| name | gcp-spark |
| description | Develops and executes Spark code on Dataproc Clusters and Serverless.
Reads and writes data using BigLake Iceberg catalogs, BigQuery and Spanner.
Debugs execution failures.
Use when:
- Writing Spark ETL pipelines on GCP.
- Training or running inference with ML models with spark on GCP.
- Managing Spark clusters, jobs, batches, and interactive sessions.
Don't use when:
- Writing generic Python scripts that don't use Spark.
- Performing simple SQL queries that can be done directly in BigQuery.
|
| license | Apache-2.0 |
| metadata | {"version":"v2","publisher":"google"} |
Spark on Dataproc
[!IMPORTANT] You MUST ALWAYS follow the Task Execution Workflow when writing
spark code.
Task Execution Workflow
- Understand schemas: ALWAYS use
@skill:discovering-gcp-data-assets
skill or resources/schema_direct_inspection.md to understand input and
output schemas. Include the schema in your thought process BEFORE generating
any code. Do NOT guess column names.
- Generate spark code:
- Output Format: ALWAYS generate code in Python Notebooks
(.ipynb) format. Generate scripts (.py) only if explicitly requested.
- Read and Write data: ALWAYS Refer to
resources/read_write_data.md when reading or writing data.
- ML Tasks: Refer to
@skill:ml-best-practices skill and
resources/ml_tasks.md when generating ML code.
- Spark Optimizations: ALWAYS refer to
resources/spark_optimizations.md when generating spark code and apply
optimization whenever applicable.
- Verify schema before write: ALWAYS verify that the dataframe and
destination schema match, use
df.printSchema() for dataframe schema and
refer to @skill:discovering-gcp-data-assets skill or
resources/schema_direct_inspection.md to verify destination schema.

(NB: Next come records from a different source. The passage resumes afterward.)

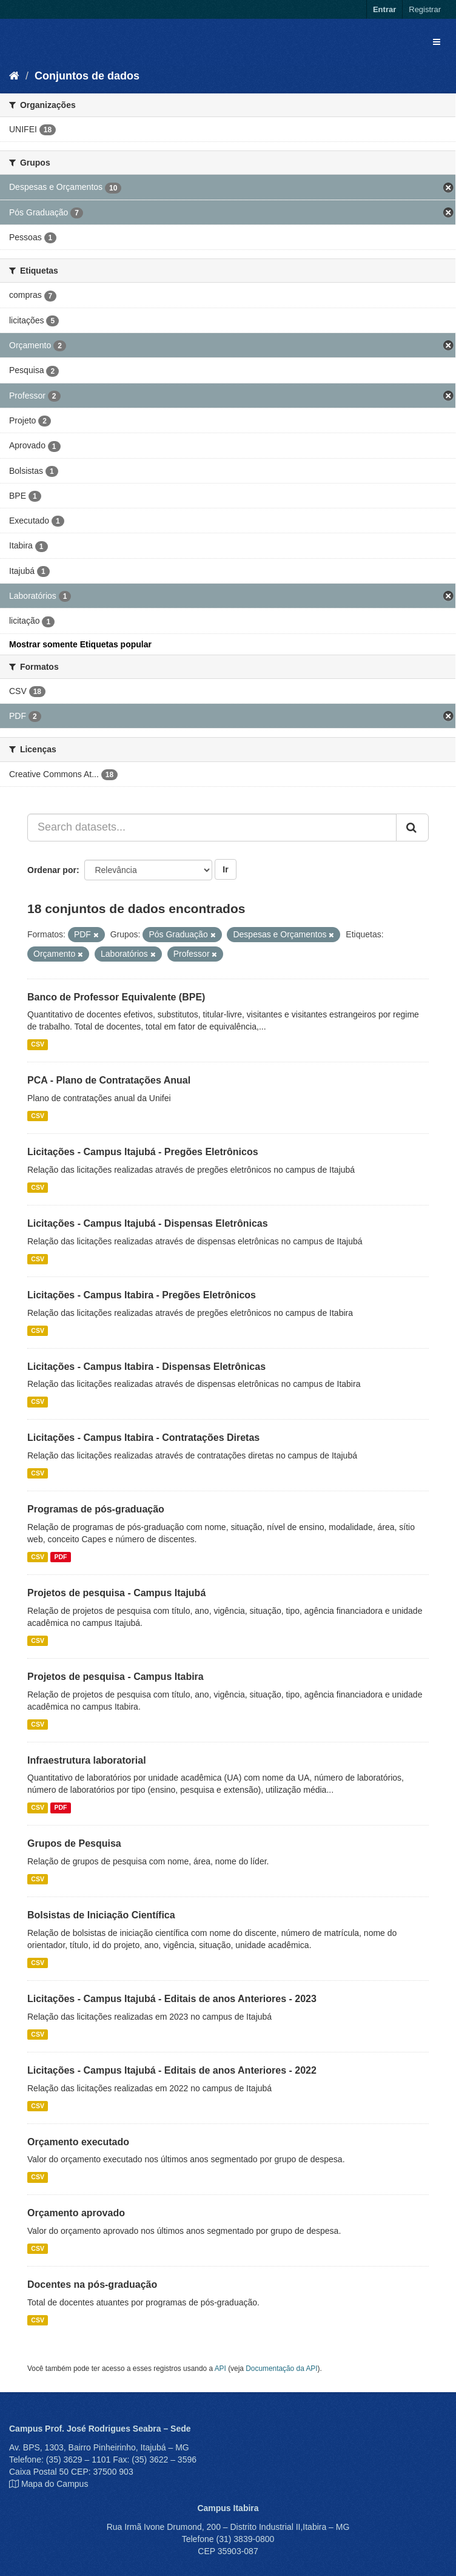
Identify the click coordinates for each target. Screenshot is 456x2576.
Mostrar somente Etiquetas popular (80, 644)
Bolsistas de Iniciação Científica (101, 1915)
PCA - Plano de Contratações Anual (108, 1080)
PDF (60, 1556)
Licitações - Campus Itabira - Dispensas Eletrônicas (146, 1366)
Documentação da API (281, 2368)
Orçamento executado (78, 2142)
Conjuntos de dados (87, 76)
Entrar (384, 9)
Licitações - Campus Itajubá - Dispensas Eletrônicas (147, 1223)
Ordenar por (51, 870)
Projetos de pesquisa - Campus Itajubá (116, 1593)
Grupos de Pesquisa (74, 1843)
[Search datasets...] (212, 827)
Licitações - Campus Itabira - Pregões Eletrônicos (141, 1295)
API (220, 2368)
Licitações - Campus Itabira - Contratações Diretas (143, 1437)
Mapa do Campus (55, 2484)
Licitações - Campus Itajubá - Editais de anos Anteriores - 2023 (172, 1999)
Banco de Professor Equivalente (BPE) (116, 997)
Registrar (425, 9)
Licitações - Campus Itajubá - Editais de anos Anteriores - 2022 (172, 2070)
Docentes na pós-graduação (92, 2284)
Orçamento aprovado (76, 2213)
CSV (37, 1044)
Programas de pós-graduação (95, 1509)
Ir (225, 869)
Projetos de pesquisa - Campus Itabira (115, 1676)
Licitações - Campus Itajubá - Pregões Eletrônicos (142, 1152)
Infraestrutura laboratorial (86, 1760)
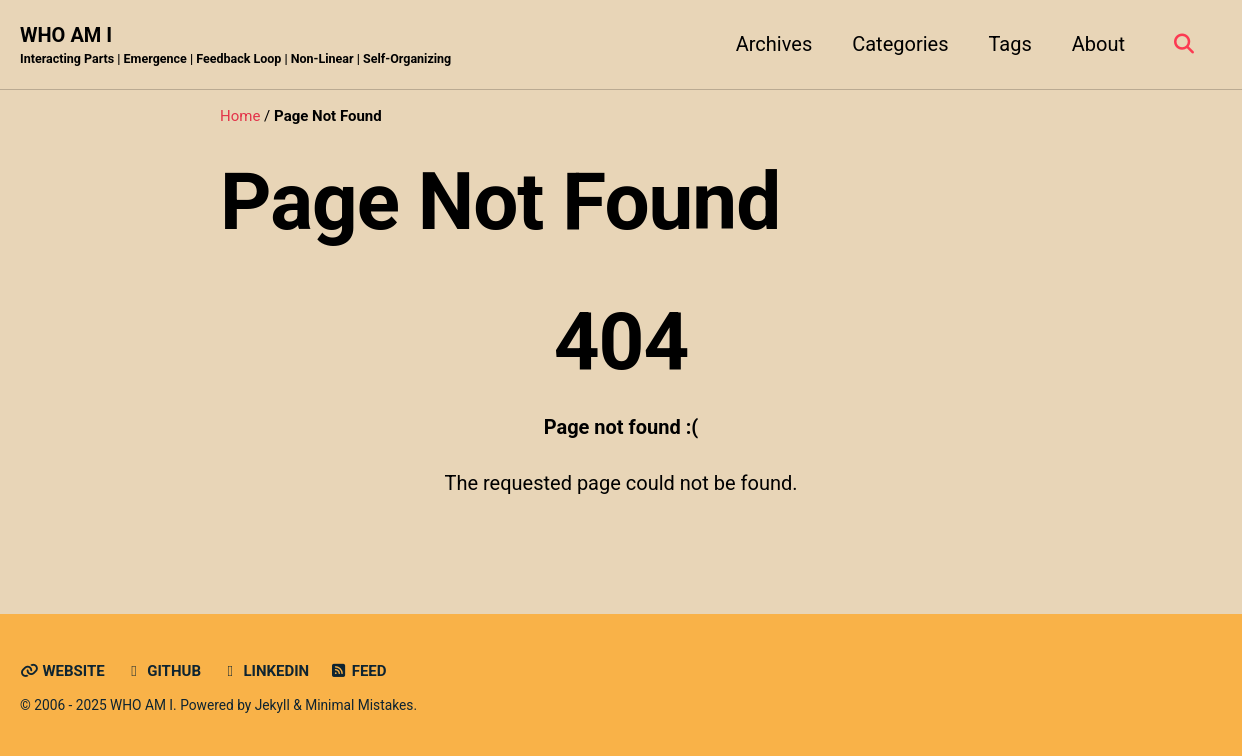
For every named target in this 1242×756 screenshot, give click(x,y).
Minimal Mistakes (359, 705)
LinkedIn (265, 671)
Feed (357, 671)
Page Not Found (500, 202)
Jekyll (272, 705)
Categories (900, 44)
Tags (1009, 44)
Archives (774, 44)
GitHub (163, 671)
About (1098, 44)
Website (62, 671)
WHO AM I (235, 46)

- Compile code before executing: For notebooks convert them to python
script using
jupyter nbconvert --to script your-notebook.ipynb first, then
compile code using python3 -m py_compile your-notebook.py.
- Execute script: ONLY when generating a
.py script refer to
resources/gcloud_dataproc.md on writing command to execute generated code
on Dataproc. This DOES NOT apply when generating notebooks.
Common Mistakes Checklist
[!CAUTION] Ensure you verify this checklist to avoid mistakes
Before submitting a job, verify:
IAM Requirements
The Dataproc service account needs:
roles/dataproc.worker: Job execution
roles/biglake.admin: Iceberg table management
roles/bigquery.jobUser: Query materialization
roles/storage.objectUser: Read/write GCS
roles/spanner.databaseUser: Spanner writes
Spark resource management
Refer to resources/gcloud_dataproc.md for detailed guidelines on managing
Spark clusters, jobs, batches, and interactive sessions.